You can imagine how flabbergasted I was last night when I saw a curiously low-brow Crown Royal TV commercial featuring a young man playing pool, first with his buddies and then with his father. The tagline of the commercial, which has apparently been on the air for at least six months, makes great sense: “For every king, a mentor. For every king, a crown. Crown Royal.” What I object to–from a strategic marketing standpoint–is the pool theme. I know the economy is tough, but if Crown Royal wants to associate itself with a sport, it should be golf or sailing. A pool-themed ad for Pabst Blue Ribbon or Gordon’s Gin would probably work, but for Crown Royal it’s a total miscue.

What’s worse–and I know this is going to sound obnoxious–the father comes across as, well, a guy who hangs around pool halls. He might be a fun guy, but with his low-rent attire and greasy hair, he’s hardly the kind of guy you’d expect to be drinking Crown Royal. And I doubt that he’s the kind of guy that many viewers–at least the ones who can afford Crown Royal–will want to emulate.

I can only assume that the target of the campaign is people who aren’t drinking Crown Royal now. But since these people are presumably less well-to-do than current Crown Royal consumers, the state of the economy means that stepping up to Crown Royal is less affordable than ever for this target. As a result, I’d be shocked if this campaign has attracted many new users, and I wouldn’t be surprised if it’s turned off more than a few long-time loyal customers.

A tagline referencing the word “king”–twice, no less–is a smart way to reinforce Crown Royal’s brand equity. But associating the brand with the sport of pool was a king-sized mistake.

Lowe’s Deserves High Marks for Latest Ad

October 5th, 2009

Any advertiser wishing to advertise low prices while still protecting its brand equity could learn a lesson from the latest Lowe’s TV commercial.

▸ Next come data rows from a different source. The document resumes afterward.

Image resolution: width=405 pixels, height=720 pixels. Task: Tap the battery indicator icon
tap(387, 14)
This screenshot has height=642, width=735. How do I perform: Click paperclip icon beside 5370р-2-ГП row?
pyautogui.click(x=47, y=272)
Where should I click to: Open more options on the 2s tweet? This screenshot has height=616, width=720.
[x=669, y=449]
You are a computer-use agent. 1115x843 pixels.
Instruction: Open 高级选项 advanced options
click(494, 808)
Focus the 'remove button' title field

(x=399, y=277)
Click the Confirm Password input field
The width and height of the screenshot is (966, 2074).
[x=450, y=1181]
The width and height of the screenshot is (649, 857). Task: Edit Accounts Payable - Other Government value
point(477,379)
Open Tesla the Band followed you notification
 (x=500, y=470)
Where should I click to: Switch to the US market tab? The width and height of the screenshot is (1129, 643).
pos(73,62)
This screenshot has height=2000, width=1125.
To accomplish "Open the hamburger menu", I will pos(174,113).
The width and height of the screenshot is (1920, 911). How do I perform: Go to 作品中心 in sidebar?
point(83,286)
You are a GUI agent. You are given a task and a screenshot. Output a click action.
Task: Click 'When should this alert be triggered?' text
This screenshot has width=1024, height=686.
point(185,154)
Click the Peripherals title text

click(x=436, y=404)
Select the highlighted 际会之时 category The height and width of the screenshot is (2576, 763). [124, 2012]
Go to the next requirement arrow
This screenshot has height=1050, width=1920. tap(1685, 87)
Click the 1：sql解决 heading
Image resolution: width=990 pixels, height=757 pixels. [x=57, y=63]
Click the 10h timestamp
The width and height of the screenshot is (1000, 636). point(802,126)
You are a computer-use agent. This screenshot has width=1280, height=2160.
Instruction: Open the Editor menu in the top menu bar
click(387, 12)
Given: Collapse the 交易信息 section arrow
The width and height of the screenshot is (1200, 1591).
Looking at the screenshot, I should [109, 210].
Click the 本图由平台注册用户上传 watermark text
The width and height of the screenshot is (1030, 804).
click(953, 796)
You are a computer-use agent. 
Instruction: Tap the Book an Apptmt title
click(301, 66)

The ad creatively shows a variety of situations in which a t-shaped item (like an upside-down push broom sticking out of a shopping cart in a Lowe’s parking lot) is placed to the right of the Lowe’s logo, thus creating the word “Lowest”. The ad features several of these shots, each of which is clever and even mildly entertaining, while reinforcing Lowe’s claim of offering the lowest prices available.

The beauty of this advertising is that it registers the Lowe’s brand repeatedly throughout the commercial, which is in stark contrast to the typical commercial that seems almost embarrassed to show or say the advertiser’s name. Moreover, the cleverness of the ad reflects very favorably on Lowe’s’ image.

From a strategic standpoint, I never like to see a marketer hyping low prices, as there will always be someone to come along and undercut your prices and hence your strategy. Still, if that is the strategy you’ve chosen, it’s essential that you do everything possible to protect your brand equity and let people know that you stand for more than just cheap prices. And in that regard, Lowe’s has set the bar very high.